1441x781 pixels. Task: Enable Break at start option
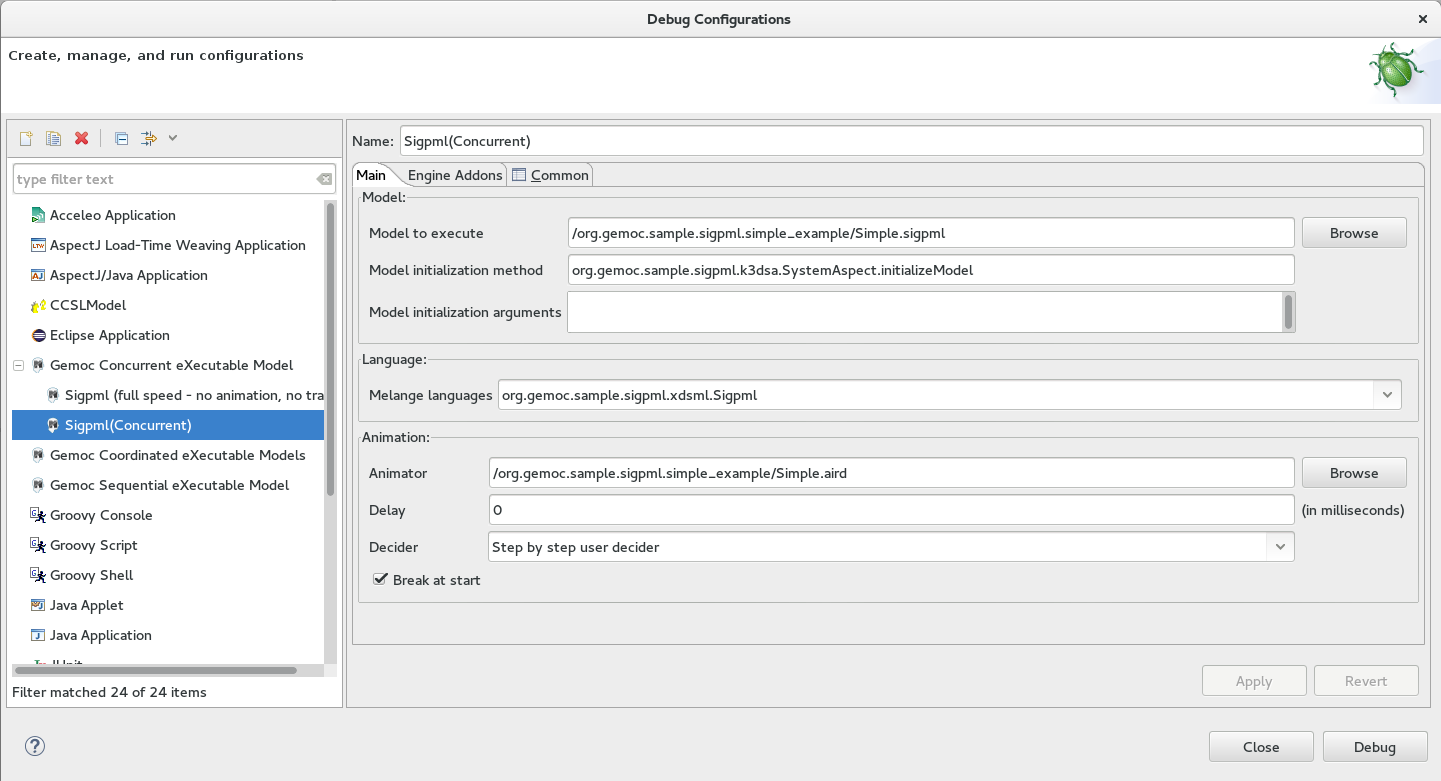click(x=380, y=579)

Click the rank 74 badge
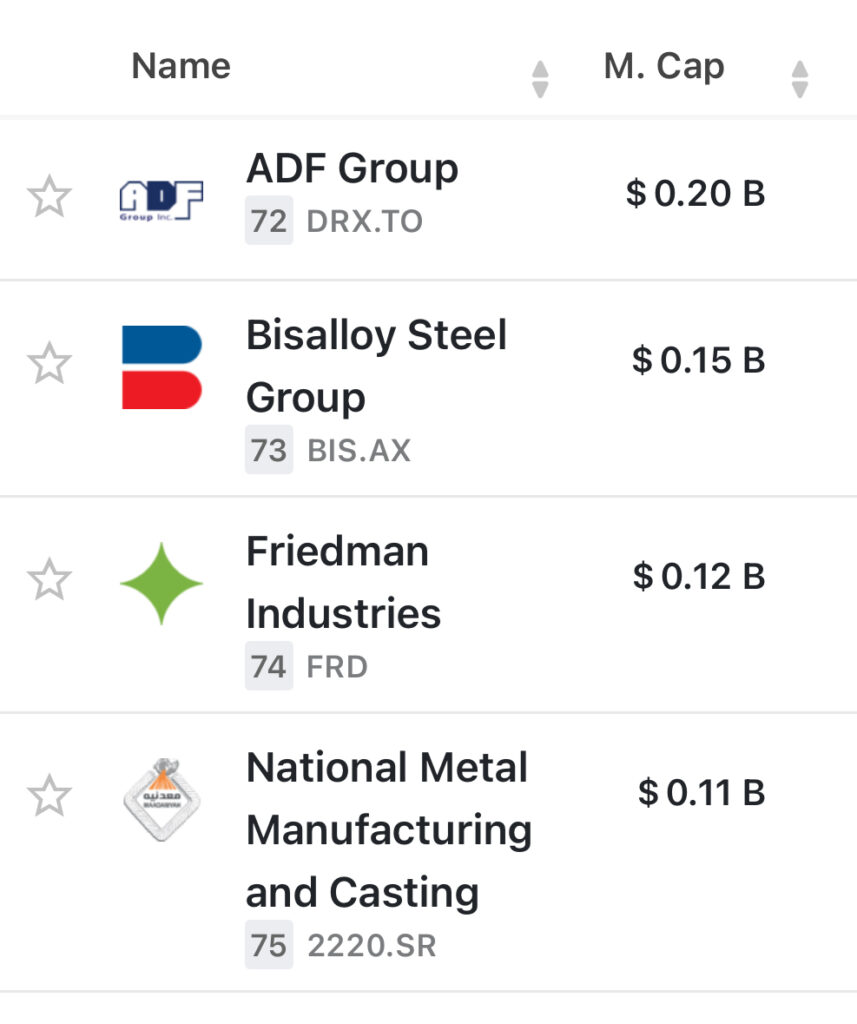[x=269, y=666]
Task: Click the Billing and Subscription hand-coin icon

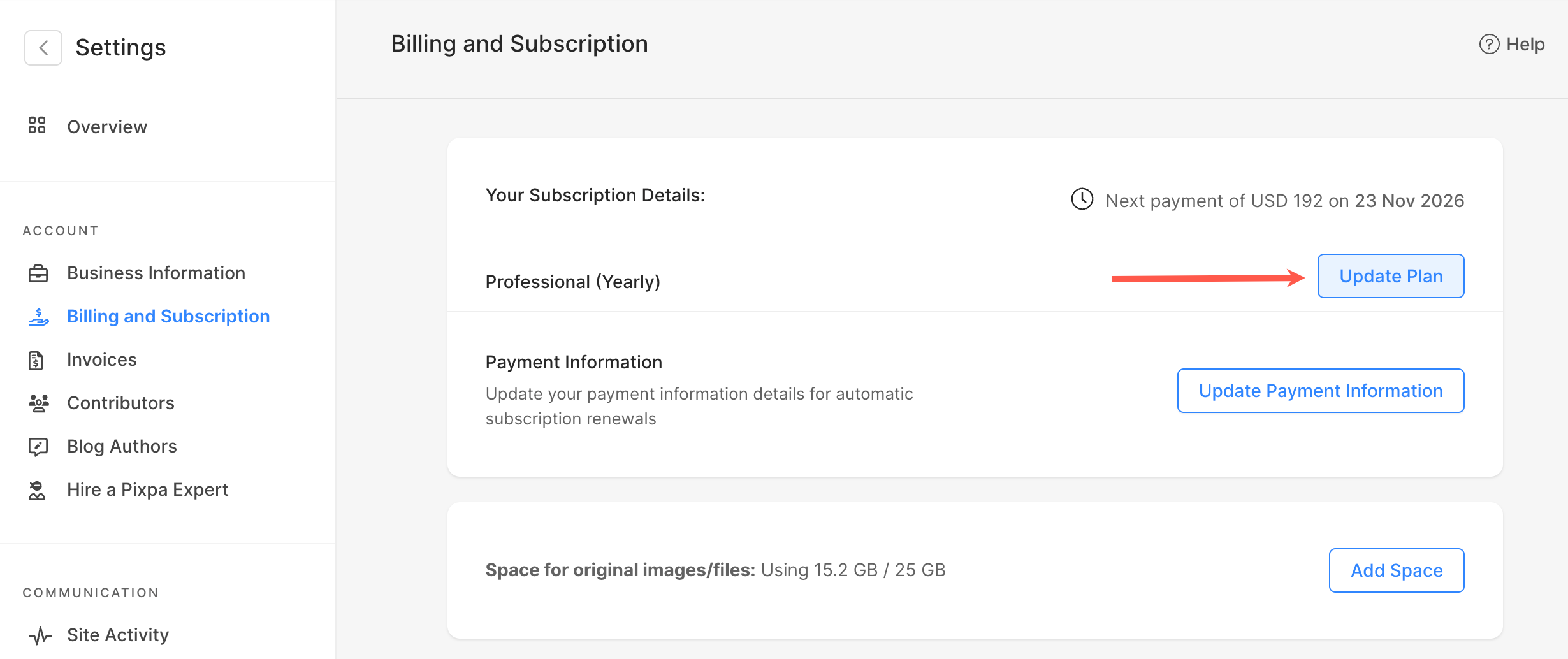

▬▬▬▬▬▬

▶ _Exercise description_
Return each record exactly as given, excluding any image.

▶ _Response_
1441x781 pixels. Task: Enable Break at start option
click(x=380, y=579)

Click the rank 74 badge
[x=269, y=666]
Task: Click the Billing and Subscription hand-coin icon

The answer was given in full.